In [3]:
import csv
import numpy as np

def read_csv(file_path):
    data = []
    with open(file_path, 'r') as file:
        reader = csv.reader(file)
        for row in reader:
            data.append([float(val) for val in row])
    return np.array(data)

def euclidean_distance(x1, x2):
    return np.sqrt(np.sum((x1 - x2) ** 2))

def kmeans(data, k, max_iters):
    n = data.shape[0]  # Number of data points
    m = data.shape[1]  # Number of features

    # Randomly initialize centroids
    centroids = data[np.random.choice(n, k, replace=False)]

    for _ in range(max_iters):
        # Assign each data point to the nearest centroid
        labels = np.zeros(n)
        for i in range(n):
            distances = [euclidean_distance(data[i], centroid) for centroid in centroids]
            labels[i] = np.argmin(distances)

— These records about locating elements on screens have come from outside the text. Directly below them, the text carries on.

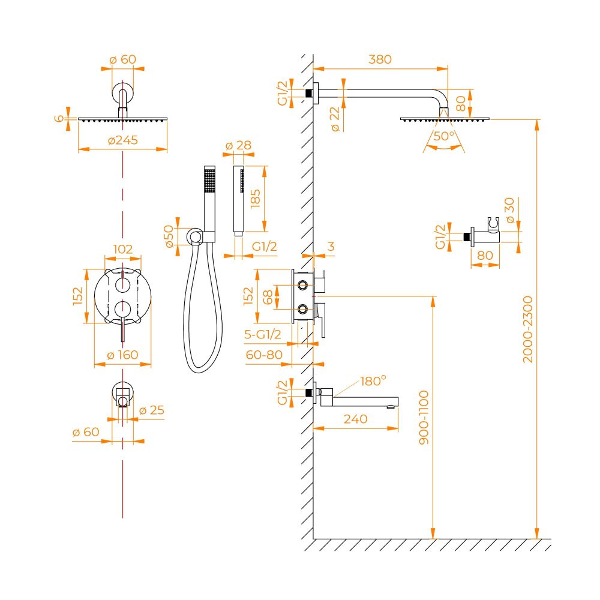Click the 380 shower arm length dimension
pos(380,59)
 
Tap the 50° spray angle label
pos(444,136)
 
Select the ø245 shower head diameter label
pos(123,140)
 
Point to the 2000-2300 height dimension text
pos(527,329)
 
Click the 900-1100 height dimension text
pos(424,417)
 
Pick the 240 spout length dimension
pos(355,419)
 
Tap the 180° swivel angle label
pos(373,381)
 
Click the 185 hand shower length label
pos(255,199)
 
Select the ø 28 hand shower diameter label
pos(238,145)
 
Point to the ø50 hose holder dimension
pos(169,237)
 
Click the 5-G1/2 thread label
pos(263,334)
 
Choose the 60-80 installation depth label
pos(264,355)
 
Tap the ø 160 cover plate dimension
pos(123,355)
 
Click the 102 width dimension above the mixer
pos(123,249)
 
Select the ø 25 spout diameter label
pos(152,410)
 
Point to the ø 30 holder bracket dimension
pos(509,210)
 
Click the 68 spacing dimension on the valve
pos(268,297)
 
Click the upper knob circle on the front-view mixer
pos(122,284)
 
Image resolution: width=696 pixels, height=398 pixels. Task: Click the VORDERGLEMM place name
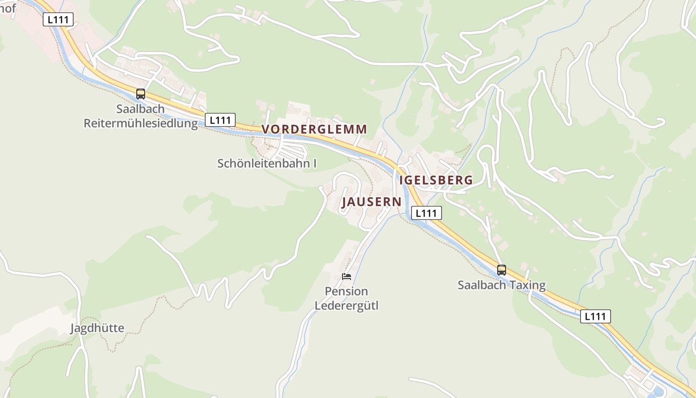[314, 129]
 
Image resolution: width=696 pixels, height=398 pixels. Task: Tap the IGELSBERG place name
[436, 180]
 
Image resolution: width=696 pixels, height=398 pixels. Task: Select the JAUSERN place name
[371, 202]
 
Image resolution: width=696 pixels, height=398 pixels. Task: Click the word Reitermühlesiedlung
[141, 123]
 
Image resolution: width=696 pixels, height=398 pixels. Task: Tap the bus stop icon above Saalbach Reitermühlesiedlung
[141, 94]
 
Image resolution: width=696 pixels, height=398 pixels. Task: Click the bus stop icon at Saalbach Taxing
[502, 270]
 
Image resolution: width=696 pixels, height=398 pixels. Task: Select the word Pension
[347, 292]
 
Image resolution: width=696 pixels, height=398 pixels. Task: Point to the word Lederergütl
[347, 305]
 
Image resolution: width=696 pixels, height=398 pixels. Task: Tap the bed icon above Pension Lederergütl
[347, 277]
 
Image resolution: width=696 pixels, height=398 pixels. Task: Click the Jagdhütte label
[97, 328]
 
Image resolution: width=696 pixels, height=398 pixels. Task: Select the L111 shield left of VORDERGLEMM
[220, 120]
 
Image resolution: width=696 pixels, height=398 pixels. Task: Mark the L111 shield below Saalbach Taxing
[596, 316]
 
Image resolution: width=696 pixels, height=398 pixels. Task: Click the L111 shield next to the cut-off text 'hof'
[59, 19]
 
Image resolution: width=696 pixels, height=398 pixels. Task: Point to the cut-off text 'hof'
[8, 8]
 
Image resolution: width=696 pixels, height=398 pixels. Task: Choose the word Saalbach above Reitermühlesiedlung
[140, 109]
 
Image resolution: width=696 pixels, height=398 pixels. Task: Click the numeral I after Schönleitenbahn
[315, 163]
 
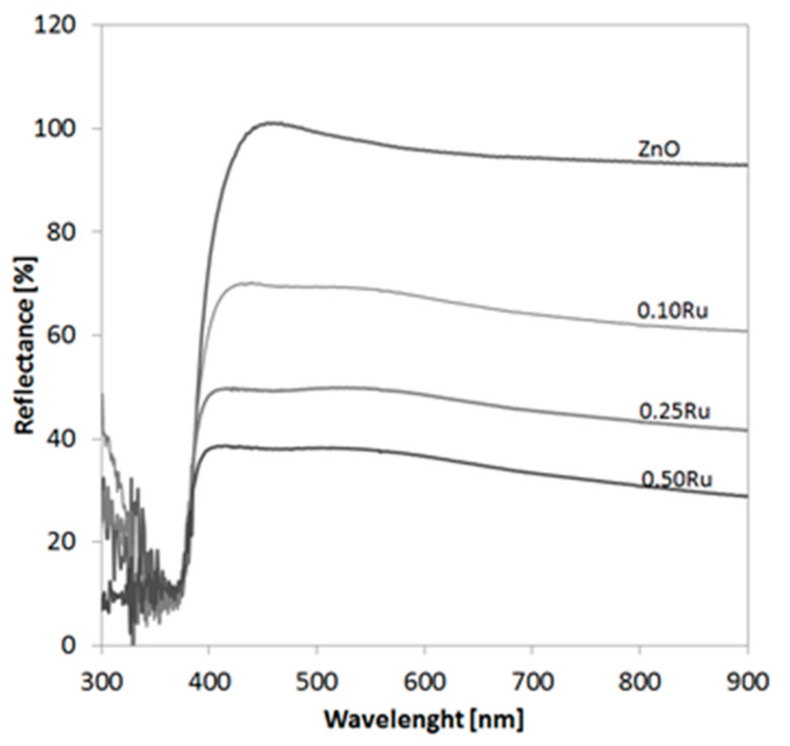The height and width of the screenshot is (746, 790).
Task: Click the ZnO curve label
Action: [x=659, y=149]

        # Update centroids
        new_centroids = np.zeros((k, m))
        counts = np.zeros(k)
        for i in range(n):
            cluster = int(labels[i])
            new_centroids[cluster] += data[i]
            counts[cluster] += 1

        for i in range(k):
            if counts[i] > 0:
                new_centroids[i] /= counts[i]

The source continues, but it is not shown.